Het begon al te schemeren tegen de tijd dat Oban me afzette aan het begin van mijn straat, maar zelfs van een afstand wist ik wie er bij me voor de deur stond. Hij had een lange jas aan. Hij had zijn handen in zijn zakken gestopt. Zijn schouders waren voorovergebogen. Hij wekte de indruk dat hij op een rotspunt stond, en een kille wind om hem heen raasde.
Ik bleef stokstijf staan en dacht er even over om weg te rennen. Of naar hem toe te rennen en mijn armen om zijn weerbarstige gestalte te slaan. Ik deed natuurlijk geen van beide.

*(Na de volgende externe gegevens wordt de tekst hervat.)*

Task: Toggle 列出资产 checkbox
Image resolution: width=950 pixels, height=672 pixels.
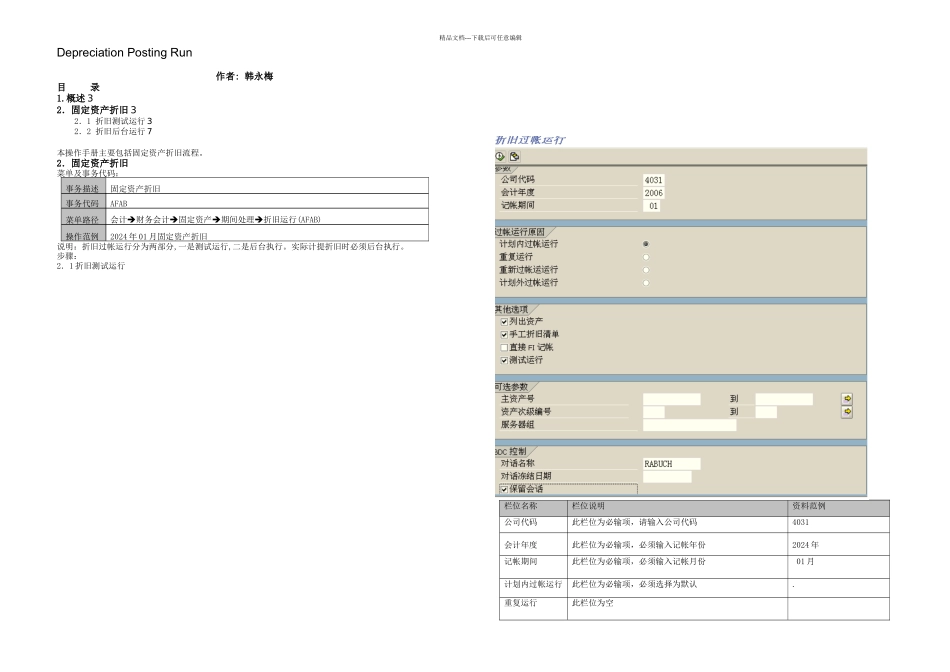Action: point(504,322)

Ik liep zo nonchalant als ik kon de stoep op, en toen hij me eindelijk hoorde en zich omdraaide, wist ik een glimlach te voorschijn te toveren.
'Ik kom net van Salton Hill,' zei ik.
'O,' zei hij, en trok een vies gezicht. 'Van haar.'
'Ja.'
Hij gromde iets en duwde zijn handen diep in zijn zakken. 'Zijn we in ieder geval verlost van die rotstukken van hem,' zei hij, en duwde zijn handen nog dieper zijn zakken in.
'Ik wist niet dat je er iets van gezien had.'
'Dat was ook niet nodig.' Er viel een stilte. Will zag eruit of hij onvrijwillig op wacht was gezet voor mijn flat. Hij snoof even. 'Je zal wel denken dat ik je kom feliciteren.'
'Nou...'
'Je zal wel denken dat ik kom slijmen over dat jij gelijk had en iedereen op de hele wereld ongelijk, waaronder ikzelf. Klopt dat? Moet ik je godverdomme een medaille geven of zo?'
Toen moest ik giechelen. 'Ga je gang,' zei ik.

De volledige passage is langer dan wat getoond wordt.